His tiny peanut butter and jam-
smeared lips pucker and I laugh
into my tears as he plants a kiss
on my mouth.
My mind catches up to the love on my lips
and my heart plummets again. This kiss
solves nothing systemic, halts no
injustice, alleviates no suffering, only
soothes one mama for one moment
before the enormity of collective loss
pours once more into her body.
Peace! I will stop your worries with a kiss.
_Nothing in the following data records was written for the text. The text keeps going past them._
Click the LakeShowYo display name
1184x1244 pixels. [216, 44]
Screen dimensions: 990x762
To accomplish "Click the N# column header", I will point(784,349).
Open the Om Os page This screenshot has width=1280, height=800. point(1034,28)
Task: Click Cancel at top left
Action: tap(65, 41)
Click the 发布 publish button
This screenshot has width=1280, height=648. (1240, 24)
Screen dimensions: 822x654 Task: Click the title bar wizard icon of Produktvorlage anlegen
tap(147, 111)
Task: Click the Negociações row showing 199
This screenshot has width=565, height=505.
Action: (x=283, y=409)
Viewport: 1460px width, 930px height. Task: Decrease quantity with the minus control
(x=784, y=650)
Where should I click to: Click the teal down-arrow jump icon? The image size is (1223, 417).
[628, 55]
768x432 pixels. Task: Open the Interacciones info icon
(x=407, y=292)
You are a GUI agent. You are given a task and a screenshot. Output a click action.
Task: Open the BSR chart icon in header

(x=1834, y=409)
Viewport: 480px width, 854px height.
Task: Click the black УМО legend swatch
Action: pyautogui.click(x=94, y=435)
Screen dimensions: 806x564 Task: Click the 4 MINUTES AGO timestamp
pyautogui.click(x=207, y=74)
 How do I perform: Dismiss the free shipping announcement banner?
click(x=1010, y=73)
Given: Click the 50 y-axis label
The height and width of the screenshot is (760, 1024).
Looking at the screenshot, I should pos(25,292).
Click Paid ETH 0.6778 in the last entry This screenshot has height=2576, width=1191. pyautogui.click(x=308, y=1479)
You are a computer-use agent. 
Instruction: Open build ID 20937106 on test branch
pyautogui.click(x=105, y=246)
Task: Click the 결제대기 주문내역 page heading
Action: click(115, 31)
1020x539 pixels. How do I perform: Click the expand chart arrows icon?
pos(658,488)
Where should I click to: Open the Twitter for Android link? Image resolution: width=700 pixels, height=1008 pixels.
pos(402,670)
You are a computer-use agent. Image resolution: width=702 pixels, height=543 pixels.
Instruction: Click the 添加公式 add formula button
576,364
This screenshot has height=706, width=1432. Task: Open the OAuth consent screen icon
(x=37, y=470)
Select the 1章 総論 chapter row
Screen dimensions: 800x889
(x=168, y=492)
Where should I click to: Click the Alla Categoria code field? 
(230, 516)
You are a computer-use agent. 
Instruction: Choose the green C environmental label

Forget your circumlocutions, your
deformed memory. Remember anew
the history of the legislation of kisses,
remember the days, still with us,
when a kiss was an act of resistance.
Remember the strange alchemy of law
that transformed a boy into a crime,
and his Xhosa mother who turned
lovemaking into direct action, who said,
“I don’t accept your apartheid law.
I will kiss whomever I choose.”
Remember Mildred and Richard Loving.
And Jim Obergefell and John Arthur.
Remember, that these pains are of old,
that these new laws are louder,
harsher strains of a familiar tune:
“Kiss only your own kind,
your brown kind or kiss
my ass. Do not cross and kiss
the white women and children
we legalized by raping the
continent and making our own
system of documentation.”
So went the after-battle cry,
for the work was not yet done:
“Keep those fools from kissing
or the jig will be up. Establish
boundaries, call them races, and
punish the transgressors. Make all
kisses stolen kisses and incarcerate
the thieves, lest they rise up
and stop our guns with kisses.”
Don’t worry, he says, remember.
Tell them: the jig is up,
we’ve called your bluff.
Violent resistance is futile.
Tell them: lay down your arms,
a kiss will make you feel better.
Tell them: tear down this wall,
a kiss will make you feel better.
Peace! I will stop your war with a kiss.
Forget your white supremacist myths, your
deformed memory. Remember anew
the history of the legislation of kisses,
remember the days, still with us,
and lift up your mouth in resistance.